Indie-folk duo releases their best album yet, with a little help from a Mad Man.
Garry Mulholland 2011
An album by this veteran twee-pop duo on the studiously cute Fortuna Pop! label should be the most indie album ever made. But the promo accompanying Strange Moosic’s first single and opening track suggests that both camps want out of their ghetto. A video that begins with an adorably sad, shaggy blue Muppet-like creature and ends with the two Swedes playing the song in a forest may not be the stuff of Hype Williams’ dreams. But a band who have always operated on a cottage industry shoestring are suddenly able to award the starring role in their videos to none other than Jon Hamm, star of Mad Men and 30 Rock and current holder of Hottest Stud Muffin In The World Right Now status. Hamm takes the cuddly creature on a road trip and makes his gentle dreams come true, guaranteeing that every woman aged between 16 and 60 will fall hopelessly in love with the film. Whether any of them will notice the song…

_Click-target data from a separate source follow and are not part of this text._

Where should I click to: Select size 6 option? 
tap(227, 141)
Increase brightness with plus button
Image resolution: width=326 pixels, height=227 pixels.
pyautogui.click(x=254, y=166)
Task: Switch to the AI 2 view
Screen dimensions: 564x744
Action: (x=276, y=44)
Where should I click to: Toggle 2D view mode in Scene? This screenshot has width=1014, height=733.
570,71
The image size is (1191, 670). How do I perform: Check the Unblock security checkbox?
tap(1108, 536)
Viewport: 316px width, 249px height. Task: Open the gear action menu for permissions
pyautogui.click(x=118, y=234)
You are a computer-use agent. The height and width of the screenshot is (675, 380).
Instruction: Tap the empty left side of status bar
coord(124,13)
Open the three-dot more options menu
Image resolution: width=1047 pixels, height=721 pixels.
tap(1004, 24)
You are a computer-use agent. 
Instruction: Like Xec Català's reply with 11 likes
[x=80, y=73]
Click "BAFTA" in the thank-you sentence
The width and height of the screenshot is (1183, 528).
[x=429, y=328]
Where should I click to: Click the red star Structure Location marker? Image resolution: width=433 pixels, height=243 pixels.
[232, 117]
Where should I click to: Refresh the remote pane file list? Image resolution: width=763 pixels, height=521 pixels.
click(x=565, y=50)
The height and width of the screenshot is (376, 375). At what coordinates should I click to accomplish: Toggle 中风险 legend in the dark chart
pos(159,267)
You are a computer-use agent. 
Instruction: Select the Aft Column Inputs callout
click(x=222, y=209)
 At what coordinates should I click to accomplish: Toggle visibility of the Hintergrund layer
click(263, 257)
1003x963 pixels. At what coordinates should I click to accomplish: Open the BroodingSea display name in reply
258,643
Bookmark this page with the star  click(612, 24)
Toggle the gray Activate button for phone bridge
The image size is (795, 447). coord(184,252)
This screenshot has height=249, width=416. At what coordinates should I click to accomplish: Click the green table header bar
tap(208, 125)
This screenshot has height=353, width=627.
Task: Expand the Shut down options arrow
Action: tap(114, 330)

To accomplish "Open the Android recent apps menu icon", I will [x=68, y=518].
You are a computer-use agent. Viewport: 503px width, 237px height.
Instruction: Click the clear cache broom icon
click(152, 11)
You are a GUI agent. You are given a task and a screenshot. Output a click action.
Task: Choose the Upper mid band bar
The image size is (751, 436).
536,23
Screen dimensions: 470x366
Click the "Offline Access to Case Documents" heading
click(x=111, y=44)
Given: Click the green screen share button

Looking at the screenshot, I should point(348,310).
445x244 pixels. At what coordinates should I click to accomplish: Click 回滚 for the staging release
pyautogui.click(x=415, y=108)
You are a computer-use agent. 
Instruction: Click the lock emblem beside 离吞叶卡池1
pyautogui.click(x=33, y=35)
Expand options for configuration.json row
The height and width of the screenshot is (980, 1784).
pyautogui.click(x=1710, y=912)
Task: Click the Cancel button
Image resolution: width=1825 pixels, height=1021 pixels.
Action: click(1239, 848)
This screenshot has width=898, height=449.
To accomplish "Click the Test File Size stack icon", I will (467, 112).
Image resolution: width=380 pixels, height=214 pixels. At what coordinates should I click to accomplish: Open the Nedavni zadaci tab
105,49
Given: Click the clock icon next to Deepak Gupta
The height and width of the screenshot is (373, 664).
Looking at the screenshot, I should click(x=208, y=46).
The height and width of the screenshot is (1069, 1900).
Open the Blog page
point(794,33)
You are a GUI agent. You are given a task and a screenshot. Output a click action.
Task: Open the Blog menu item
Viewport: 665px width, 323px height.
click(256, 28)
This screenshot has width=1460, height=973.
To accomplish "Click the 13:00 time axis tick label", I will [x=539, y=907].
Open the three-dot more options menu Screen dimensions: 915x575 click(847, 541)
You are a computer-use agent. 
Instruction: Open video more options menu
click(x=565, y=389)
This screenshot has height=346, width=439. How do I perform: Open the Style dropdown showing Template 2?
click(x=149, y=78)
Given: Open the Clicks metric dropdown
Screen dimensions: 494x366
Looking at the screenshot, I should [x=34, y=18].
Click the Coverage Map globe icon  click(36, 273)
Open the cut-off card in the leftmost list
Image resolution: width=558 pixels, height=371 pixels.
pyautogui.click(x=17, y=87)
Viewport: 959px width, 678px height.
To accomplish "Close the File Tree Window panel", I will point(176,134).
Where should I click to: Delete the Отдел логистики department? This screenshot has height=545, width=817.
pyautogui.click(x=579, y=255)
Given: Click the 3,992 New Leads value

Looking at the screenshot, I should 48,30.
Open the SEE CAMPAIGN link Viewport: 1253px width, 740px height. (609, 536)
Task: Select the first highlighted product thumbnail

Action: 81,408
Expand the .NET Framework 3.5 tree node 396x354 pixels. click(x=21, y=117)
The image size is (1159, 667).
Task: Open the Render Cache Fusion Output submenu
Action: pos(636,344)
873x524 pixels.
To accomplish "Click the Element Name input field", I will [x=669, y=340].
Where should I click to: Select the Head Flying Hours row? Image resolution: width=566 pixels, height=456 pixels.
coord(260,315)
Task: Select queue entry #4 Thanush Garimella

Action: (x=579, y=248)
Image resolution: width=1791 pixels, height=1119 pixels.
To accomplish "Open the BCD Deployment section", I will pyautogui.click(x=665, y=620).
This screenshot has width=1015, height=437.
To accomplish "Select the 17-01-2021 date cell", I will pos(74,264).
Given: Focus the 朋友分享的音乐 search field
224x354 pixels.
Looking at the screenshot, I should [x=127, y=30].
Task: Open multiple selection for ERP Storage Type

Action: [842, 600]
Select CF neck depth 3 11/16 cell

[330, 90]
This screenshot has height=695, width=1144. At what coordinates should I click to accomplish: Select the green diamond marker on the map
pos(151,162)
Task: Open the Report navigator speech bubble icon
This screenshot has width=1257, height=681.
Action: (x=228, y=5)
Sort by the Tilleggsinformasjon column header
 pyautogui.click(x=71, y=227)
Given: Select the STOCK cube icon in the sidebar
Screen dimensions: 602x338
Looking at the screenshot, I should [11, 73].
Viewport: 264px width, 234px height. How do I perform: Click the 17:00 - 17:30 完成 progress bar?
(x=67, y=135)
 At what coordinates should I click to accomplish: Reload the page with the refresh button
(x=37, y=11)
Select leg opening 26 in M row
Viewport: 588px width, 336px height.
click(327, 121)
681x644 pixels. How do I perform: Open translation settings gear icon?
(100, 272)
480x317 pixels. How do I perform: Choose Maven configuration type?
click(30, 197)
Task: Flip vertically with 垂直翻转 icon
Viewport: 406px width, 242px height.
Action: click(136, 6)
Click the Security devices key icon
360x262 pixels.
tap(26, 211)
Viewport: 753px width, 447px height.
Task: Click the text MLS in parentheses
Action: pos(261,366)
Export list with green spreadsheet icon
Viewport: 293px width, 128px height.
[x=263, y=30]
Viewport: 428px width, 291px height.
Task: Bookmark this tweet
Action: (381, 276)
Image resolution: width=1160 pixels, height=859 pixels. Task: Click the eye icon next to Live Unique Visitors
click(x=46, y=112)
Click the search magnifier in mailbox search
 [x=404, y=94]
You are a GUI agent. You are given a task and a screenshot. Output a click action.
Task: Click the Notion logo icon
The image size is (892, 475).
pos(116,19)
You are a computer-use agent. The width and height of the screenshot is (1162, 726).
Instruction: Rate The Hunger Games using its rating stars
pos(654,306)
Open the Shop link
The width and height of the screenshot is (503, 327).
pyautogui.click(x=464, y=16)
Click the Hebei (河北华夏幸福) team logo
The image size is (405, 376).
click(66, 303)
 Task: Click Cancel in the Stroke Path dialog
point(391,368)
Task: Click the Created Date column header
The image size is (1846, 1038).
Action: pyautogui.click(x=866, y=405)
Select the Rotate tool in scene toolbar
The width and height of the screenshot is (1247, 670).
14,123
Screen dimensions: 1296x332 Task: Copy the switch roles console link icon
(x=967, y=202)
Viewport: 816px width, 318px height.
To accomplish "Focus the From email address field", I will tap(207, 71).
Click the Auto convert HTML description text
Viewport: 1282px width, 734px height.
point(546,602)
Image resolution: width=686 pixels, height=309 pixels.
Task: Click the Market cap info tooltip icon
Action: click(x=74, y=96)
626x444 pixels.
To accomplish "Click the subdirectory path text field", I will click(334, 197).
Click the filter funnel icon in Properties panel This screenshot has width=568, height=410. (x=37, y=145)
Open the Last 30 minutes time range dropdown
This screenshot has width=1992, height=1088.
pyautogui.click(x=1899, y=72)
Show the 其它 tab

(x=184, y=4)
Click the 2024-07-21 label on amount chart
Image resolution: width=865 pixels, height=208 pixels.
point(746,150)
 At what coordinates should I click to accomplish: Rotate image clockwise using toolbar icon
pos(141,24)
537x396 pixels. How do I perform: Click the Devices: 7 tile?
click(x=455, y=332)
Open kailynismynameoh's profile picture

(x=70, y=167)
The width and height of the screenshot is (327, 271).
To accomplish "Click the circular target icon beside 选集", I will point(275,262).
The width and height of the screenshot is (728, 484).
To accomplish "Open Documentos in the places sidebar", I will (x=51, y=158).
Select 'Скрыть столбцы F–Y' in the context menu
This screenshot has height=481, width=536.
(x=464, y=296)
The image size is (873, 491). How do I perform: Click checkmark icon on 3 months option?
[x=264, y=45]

It would be a shame if they didn’t. Because Herman Dune’s 10th album is undoubtedly their best, and there’s no earthly reason, barring daytime radio’s obsession with blinged-out anthems of self-empowerment through nightclubbing, why singer/guitarist/songwriter David-Ivar Herman Dune and drummer Cosmic Néman shouldn’t be accepted as a different kind of pop star. The duo make a jangly, gauche, bittersweet-yet-optimistic sound invented by Jonathan Richman and continued on by the likes of Orange Juice, Hefner and Belle and Sebastian, but with a muscular, sparse faux-American edge reminiscent of Nick Lowe and honed to perfection in their adopted home of Portland, Oregon.
This reaches peaks of melodic, summery and romantic happy-sadness here on the likes of Ah Hear Strange Moosic, Your Love Is Gold, Magician, Just Like Summer and the truly gorgeous Lay Your Head On My Chest, an on-the-road song so perfect you can already hear Springsteen covering it. All of which is a pretty extraordinary feat for a band that were favourites of the late John Peel a full 12 years ago, and who could easily have called it a day when David’s brother André left five years ago to make records as Stanley Brinks.
Obviously, this isn’t exactly strange music. But it captures something unfashionably warm-hearted and timeless; a place where rock, pop, folk and indie meet and swap stories over camomile tea about being dumped by girls who wear hairgrips and flowery dresses with Dr Martens. There should always be a place for this, whether John Hamm gets to warm the teapot or not.